### EXERCISE
Please reproduce each line of the data below as it stands.

********

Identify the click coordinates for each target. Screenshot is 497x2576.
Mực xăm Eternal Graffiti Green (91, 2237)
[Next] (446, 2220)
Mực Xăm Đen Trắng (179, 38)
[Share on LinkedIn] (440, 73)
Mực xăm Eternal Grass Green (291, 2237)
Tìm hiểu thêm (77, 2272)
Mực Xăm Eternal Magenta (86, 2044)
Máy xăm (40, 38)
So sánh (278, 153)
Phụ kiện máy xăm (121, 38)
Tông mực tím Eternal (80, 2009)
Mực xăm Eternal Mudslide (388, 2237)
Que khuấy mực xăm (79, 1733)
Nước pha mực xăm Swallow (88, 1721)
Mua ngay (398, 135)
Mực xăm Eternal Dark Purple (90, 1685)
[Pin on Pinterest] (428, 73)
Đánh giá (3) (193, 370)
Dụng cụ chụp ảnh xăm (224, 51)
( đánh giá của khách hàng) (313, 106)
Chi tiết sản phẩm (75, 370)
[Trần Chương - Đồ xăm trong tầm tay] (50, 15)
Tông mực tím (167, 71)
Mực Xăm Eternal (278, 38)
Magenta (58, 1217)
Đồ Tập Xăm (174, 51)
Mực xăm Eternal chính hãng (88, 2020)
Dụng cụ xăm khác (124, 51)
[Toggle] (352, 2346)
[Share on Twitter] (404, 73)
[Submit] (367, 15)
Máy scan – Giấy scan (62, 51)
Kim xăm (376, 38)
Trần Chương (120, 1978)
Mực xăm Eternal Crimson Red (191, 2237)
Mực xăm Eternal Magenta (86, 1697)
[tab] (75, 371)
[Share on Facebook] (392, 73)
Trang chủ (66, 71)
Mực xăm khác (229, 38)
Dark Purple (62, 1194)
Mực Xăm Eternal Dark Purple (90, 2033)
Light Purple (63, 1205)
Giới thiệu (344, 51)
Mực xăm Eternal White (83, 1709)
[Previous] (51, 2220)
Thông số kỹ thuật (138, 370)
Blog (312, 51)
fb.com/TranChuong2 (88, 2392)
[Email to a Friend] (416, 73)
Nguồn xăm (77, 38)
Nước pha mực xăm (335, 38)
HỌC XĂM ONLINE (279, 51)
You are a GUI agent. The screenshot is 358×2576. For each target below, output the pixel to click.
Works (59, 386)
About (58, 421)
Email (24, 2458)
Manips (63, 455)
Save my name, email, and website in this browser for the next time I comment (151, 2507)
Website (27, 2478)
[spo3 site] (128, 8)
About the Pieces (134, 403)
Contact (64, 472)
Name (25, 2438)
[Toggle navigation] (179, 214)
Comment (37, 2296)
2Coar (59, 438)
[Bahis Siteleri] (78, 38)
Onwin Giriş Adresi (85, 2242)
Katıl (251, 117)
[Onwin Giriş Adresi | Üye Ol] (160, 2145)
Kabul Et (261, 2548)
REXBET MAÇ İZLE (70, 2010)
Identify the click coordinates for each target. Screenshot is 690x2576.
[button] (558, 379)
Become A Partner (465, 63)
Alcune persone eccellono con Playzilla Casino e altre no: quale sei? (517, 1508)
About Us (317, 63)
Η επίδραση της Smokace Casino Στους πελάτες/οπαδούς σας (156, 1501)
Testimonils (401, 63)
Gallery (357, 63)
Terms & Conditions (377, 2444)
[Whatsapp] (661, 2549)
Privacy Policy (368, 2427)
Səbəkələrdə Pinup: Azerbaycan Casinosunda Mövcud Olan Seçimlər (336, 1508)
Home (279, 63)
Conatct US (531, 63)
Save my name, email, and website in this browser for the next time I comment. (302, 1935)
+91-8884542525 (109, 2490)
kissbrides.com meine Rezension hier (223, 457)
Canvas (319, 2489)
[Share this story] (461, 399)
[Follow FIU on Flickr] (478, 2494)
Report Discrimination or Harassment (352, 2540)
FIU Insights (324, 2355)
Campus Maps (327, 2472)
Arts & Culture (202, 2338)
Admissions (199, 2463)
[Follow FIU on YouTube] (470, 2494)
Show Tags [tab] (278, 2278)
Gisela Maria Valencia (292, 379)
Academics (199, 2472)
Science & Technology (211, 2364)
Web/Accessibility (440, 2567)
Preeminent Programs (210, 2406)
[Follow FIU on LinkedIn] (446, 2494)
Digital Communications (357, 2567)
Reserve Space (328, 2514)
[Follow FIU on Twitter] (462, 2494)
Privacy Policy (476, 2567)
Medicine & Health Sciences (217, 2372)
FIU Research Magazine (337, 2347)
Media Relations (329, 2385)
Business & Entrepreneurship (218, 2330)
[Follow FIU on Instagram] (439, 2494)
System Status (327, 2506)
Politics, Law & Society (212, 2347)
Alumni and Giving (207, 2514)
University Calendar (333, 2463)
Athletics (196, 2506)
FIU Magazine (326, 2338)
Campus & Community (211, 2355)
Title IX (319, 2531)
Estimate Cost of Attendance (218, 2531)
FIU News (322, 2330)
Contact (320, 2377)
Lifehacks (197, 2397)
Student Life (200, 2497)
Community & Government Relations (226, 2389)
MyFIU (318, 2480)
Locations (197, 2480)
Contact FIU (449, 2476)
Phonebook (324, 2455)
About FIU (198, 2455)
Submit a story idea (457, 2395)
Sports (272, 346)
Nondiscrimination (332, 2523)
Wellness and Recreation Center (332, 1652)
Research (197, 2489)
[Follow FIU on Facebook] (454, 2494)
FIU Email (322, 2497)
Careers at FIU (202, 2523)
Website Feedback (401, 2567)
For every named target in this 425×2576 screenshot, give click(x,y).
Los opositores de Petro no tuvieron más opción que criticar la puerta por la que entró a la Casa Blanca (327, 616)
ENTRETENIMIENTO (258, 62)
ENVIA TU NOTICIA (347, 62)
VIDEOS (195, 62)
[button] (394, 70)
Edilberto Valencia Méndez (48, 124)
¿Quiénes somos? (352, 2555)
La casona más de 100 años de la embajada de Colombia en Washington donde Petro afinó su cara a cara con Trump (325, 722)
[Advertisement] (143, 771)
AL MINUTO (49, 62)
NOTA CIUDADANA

********

### YOUR SOLUTION
Identify the click coordinates for each target. Screenshot is 497x2576.
Mực xăm Eternal Graffiti Green (91, 2237)
[Next] (446, 2220)
Mực Xăm Đen Trắng (179, 38)
[Share on LinkedIn] (440, 73)
Mực xăm Eternal Grass Green (291, 2237)
Tìm hiểu thêm (77, 2272)
Mực Xăm Eternal Magenta (86, 2044)
Máy xăm (40, 38)
So sánh (278, 153)
Phụ kiện máy xăm (121, 38)
Tông mực tím Eternal (80, 2009)
Mực xăm Eternal Mudslide (388, 2237)
Que khuấy mực xăm (79, 1733)
Nước pha mực xăm Swallow (88, 1721)
Mua ngay (398, 135)
Mực xăm Eternal Dark Purple (90, 1685)
[Pin on Pinterest] (428, 73)
Đánh giá (3) (193, 370)
Dụng cụ chụp ảnh xăm (224, 51)
( đánh giá của khách hàng) (313, 106)
Chi tiết sản phẩm (75, 370)
[Trần Chương - Đồ xăm trong tầm tay] (50, 15)
Tông mực tím (167, 71)
Mực Xăm Eternal (278, 38)
Magenta (58, 1217)
Đồ Tập Xăm (174, 51)
Mực xăm Eternal chính hãng (88, 2020)
Dụng cụ xăm khác (124, 51)
[Toggle] (352, 2346)
[Share on Twitter] (404, 73)
[Submit] (367, 15)
Máy scan – Giấy scan (62, 51)
Kim xăm (376, 38)
Trần Chương (120, 1978)
Mực xăm Eternal Crimson Red (191, 2237)
Mực xăm Eternal Magenta (86, 1697)
[tab] (75, 371)
[Share on Facebook] (392, 73)
Trang chủ (66, 71)
Mực xăm khác (229, 38)
Dark Purple (62, 1194)
Mực Xăm Eternal Dark Purple (90, 2033)
Light Purple (63, 1205)
Giới thiệu (344, 51)
Mực xăm Eternal White (83, 1709)
[Previous] (51, 2220)
Thông số kỹ thuật (138, 370)
Blog (312, 51)
fb.com/TranChuong2 (88, 2392)
[Email to a Friend] (416, 73)
Nguồn xăm (77, 38)
Nước pha mực xăm (335, 38)
HỌC XĂM ONLINE (279, 51)
You are a GUI agent. The screenshot is 358×2576. For each target below, output the pixel to click.
Works (59, 386)
About (58, 421)
Email (24, 2458)
Manips (63, 455)
Save my name, email, and website in this browser for the next time I comment (151, 2507)
Website (27, 2478)
[spo3 site] (128, 8)
About the Pieces (134, 403)
Contact (64, 472)
Name (25, 2438)
[Toggle navigation] (179, 214)
Comment (37, 2296)
2Coar (59, 438)
[Bahis Siteleri] (78, 38)
Onwin Giriş Adresi (85, 2242)
Katıl (251, 117)
[Onwin Giriş Adresi | Üye Ol] (160, 2145)
Kabul Et (261, 2548)
REXBET MAÇ İZLE (70, 2010)
Identify the click coordinates for each target. Screenshot is 690x2576.
[button] (558, 379)
Become A Partner (465, 63)
Alcune persone eccellono con Playzilla Casino e altre no: quale sei? (517, 1508)
About Us (317, 63)
Η επίδραση της Smokace Casino Στους πελάτες/οπαδούς σας (156, 1501)
Testimonils (401, 63)
Gallery (357, 63)
Terms & Conditions (377, 2444)
[Whatsapp] (661, 2549)
Privacy Policy (368, 2427)
Səbəkələrdə Pinup: Azerbaycan Casinosunda Mövcud Olan Seçimlər (336, 1508)
Home (279, 63)
Conatct US (531, 63)
Save my name, email, and website in this browser for the next time I comment. (302, 1935)
+91-8884542525 (109, 2490)
kissbrides.com meine Rezension hier (223, 457)
Canvas (319, 2489)
[Share this story] (461, 399)
[Follow FIU on Flickr] (478, 2494)
Report Discrimination or Harassment (352, 2540)
FIU Insights (324, 2355)
Campus Maps (327, 2472)
Arts & Culture (202, 2338)
Admissions (199, 2463)
[Follow FIU on YouTube] (470, 2494)
Show Tags [tab] (278, 2278)
Gisela Maria Valencia (292, 379)
Academics (199, 2472)
Science & Technology (211, 2364)
Web/Accessibility (440, 2567)
Preeminent Programs (210, 2406)
[Follow FIU on LinkedIn] (446, 2494)
Digital Communications (357, 2567)
Reserve Space (328, 2514)
[Follow FIU on Twitter] (462, 2494)
Privacy Policy (476, 2567)
Medicine & Health Sciences (217, 2372)
FIU Research Magazine (337, 2347)
Media Relations (329, 2385)
Business & Entrepreneurship (218, 2330)
[Follow FIU on Instagram] (439, 2494)
System Status (327, 2506)
Politics, Law & Society (212, 2347)
Alumni and Giving (207, 2514)
University Calendar (333, 2463)
Athletics (196, 2506)
FIU Magazine (326, 2338)
Campus & Community (211, 2355)
Title IX (319, 2531)
Estimate Cost of Attendance (218, 2531)
FIU News (322, 2330)
Contact (320, 2377)
Lifehacks (197, 2397)
Student Life (200, 2497)
Community & Government Relations (226, 2389)
MyFIU (318, 2480)
Locations (197, 2480)
Contact FIU (449, 2476)
Phonebook (324, 2455)
About FIU (198, 2455)
Submit a story idea (457, 2395)
Sports (272, 346)
Nondiscrimination (332, 2523)
Wellness and Recreation Center (332, 1652)
Research (197, 2489)
[Follow FIU on Facebook] (454, 2494)
FIU Email (322, 2497)
Careers at FIU (202, 2523)
Website Feedback (401, 2567)
For every named target in this 425×2576 screenshot, give click(x,y).
Los opositores de Petro no tuvieron más opción que criticar la puerta por la que entró a la Casa Blanca (327, 616)
ENTRETENIMIENTO (258, 62)
ENVIA TU NOTICIA (347, 62)
VIDEOS (195, 62)
[button] (394, 70)
Edilberto Valencia Méndez (48, 124)
¿Quiénes somos? (352, 2555)
La casona más de 100 años de la embajada de Colombia en Washington donde Petro afinó su cara a cara con Trump (325, 722)
[Advertisement] (143, 771)
AL MINUTO (49, 62)
NOTA CIUDADANA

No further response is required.